_PROVIDED INFORMATION_

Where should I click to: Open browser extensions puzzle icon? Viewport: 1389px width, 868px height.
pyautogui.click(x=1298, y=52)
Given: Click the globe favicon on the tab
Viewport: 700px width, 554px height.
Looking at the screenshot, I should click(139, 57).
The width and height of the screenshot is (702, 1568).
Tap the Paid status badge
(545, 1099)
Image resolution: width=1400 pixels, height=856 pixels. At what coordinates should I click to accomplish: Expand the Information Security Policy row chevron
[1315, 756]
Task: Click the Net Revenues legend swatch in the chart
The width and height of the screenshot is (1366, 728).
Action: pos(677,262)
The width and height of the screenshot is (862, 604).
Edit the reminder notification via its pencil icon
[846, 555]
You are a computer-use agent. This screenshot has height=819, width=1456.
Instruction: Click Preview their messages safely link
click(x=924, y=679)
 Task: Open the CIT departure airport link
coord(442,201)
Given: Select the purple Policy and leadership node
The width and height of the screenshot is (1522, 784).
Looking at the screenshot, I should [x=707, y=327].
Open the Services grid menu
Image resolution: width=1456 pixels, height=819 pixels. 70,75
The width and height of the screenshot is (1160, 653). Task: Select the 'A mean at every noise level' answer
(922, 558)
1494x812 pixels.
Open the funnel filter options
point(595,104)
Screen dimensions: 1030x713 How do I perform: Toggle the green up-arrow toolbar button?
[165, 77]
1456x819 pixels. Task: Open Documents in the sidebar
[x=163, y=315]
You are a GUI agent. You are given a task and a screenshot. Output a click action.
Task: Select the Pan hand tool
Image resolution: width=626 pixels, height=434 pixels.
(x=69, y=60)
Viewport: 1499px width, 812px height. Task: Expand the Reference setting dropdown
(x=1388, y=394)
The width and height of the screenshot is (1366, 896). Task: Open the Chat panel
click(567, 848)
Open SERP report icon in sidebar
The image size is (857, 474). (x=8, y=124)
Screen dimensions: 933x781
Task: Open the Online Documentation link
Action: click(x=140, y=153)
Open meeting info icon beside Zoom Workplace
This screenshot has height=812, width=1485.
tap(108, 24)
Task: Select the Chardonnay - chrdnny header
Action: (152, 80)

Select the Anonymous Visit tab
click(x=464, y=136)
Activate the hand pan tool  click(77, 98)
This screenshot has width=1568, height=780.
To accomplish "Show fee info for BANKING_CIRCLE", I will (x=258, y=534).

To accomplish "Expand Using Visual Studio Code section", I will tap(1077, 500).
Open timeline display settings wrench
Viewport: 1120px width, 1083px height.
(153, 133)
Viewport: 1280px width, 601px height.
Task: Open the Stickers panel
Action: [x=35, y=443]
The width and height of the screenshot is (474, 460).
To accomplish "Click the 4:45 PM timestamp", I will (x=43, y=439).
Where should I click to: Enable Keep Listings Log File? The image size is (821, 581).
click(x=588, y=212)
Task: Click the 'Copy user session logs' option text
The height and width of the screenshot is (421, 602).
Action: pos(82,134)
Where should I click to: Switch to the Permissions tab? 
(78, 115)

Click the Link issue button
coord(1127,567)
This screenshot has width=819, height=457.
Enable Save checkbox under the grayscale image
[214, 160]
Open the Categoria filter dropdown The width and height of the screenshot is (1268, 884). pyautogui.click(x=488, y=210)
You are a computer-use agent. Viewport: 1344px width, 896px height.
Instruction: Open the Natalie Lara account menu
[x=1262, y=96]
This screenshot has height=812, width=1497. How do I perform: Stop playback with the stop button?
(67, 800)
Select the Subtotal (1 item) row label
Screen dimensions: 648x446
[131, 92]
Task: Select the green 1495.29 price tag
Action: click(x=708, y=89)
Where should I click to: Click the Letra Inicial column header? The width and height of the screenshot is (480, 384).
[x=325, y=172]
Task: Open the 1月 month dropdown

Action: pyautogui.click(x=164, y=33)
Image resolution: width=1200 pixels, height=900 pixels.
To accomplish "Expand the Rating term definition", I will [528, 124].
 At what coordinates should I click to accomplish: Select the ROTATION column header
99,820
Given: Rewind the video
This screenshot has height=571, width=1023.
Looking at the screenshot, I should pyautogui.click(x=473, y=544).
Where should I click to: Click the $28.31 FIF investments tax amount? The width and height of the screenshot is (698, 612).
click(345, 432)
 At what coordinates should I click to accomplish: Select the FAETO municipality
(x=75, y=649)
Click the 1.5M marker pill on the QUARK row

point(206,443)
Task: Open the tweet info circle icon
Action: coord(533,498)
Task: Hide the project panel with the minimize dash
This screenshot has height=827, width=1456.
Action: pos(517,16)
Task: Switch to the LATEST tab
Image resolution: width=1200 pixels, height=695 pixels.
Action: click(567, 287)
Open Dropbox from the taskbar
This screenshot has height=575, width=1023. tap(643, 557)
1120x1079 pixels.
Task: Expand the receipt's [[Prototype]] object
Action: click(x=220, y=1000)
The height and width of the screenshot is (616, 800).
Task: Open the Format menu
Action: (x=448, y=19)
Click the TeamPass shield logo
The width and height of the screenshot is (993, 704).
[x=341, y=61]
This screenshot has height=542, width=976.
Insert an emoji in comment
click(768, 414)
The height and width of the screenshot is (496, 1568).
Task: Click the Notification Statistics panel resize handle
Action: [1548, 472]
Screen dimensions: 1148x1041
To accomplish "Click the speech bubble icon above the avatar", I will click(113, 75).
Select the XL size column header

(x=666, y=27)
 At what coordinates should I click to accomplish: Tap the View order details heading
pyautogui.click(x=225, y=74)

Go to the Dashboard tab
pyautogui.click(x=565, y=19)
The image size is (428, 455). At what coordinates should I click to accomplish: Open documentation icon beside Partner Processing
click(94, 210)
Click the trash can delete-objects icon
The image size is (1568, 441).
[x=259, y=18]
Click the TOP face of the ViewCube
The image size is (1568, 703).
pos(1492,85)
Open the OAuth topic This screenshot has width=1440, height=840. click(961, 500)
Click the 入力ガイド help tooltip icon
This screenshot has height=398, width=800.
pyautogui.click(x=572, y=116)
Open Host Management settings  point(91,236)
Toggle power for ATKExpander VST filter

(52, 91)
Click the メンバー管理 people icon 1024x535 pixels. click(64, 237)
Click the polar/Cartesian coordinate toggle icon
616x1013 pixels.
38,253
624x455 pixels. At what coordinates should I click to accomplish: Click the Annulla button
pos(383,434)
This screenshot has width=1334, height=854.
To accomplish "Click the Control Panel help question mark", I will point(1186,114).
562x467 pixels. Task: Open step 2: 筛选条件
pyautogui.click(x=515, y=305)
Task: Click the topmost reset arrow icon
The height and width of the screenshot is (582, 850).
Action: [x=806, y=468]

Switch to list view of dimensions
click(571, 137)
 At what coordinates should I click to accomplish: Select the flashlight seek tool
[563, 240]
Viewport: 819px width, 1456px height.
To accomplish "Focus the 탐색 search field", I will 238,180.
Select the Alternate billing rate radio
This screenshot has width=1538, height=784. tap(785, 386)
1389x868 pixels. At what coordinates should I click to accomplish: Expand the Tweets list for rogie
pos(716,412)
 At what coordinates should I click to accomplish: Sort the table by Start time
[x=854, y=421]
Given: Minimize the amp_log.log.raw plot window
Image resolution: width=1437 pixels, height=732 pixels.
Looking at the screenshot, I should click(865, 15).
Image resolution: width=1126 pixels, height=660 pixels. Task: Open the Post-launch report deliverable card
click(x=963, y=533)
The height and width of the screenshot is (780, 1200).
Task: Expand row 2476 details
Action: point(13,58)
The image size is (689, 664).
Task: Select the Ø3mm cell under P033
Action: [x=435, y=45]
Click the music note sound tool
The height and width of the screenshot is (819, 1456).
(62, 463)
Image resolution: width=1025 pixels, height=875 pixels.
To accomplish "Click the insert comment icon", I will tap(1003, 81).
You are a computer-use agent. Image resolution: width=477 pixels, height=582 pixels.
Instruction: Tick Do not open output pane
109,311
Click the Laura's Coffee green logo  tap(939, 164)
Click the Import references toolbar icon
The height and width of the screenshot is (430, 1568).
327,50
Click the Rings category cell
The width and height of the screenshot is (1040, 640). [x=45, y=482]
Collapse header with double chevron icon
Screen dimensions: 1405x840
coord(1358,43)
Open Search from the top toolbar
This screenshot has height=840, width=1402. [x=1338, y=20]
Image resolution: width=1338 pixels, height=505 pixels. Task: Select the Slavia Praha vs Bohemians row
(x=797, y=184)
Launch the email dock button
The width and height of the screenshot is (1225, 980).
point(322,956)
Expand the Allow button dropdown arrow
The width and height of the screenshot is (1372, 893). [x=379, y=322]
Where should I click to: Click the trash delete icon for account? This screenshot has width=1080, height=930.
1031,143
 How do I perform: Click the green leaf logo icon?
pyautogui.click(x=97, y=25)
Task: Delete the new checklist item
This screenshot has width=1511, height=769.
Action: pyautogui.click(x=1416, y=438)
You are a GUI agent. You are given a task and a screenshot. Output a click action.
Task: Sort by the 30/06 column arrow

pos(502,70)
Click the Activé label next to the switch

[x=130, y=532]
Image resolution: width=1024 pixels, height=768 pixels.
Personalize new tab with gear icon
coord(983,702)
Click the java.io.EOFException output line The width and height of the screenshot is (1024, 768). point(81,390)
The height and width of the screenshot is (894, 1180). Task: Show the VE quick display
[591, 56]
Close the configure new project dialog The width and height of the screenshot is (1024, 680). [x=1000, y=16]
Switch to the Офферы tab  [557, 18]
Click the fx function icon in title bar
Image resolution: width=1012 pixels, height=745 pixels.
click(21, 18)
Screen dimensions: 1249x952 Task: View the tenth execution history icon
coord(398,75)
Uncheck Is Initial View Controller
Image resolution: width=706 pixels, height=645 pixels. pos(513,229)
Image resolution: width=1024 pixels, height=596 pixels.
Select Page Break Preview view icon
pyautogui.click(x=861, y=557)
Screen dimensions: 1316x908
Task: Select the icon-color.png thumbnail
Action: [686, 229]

_GIVEN EXERCISE_
Repeat everything from the line containing "Switch to the Офферы" down to the end of the records, with both ends included.

_RIGHT ANSWER_
Switch to the Офферы tab  [557, 18]
Click the fx function icon in title bar
Image resolution: width=1012 pixels, height=745 pixels.
click(21, 18)
Screen dimensions: 1249x952 Task: View the tenth execution history icon
coord(398,75)
Uncheck Is Initial View Controller
Image resolution: width=706 pixels, height=645 pixels. pos(513,229)
Image resolution: width=1024 pixels, height=596 pixels.
Select Page Break Preview view icon
pyautogui.click(x=861, y=557)
Screen dimensions: 1316x908
Task: Select the icon-color.png thumbnail
Action: [686, 229]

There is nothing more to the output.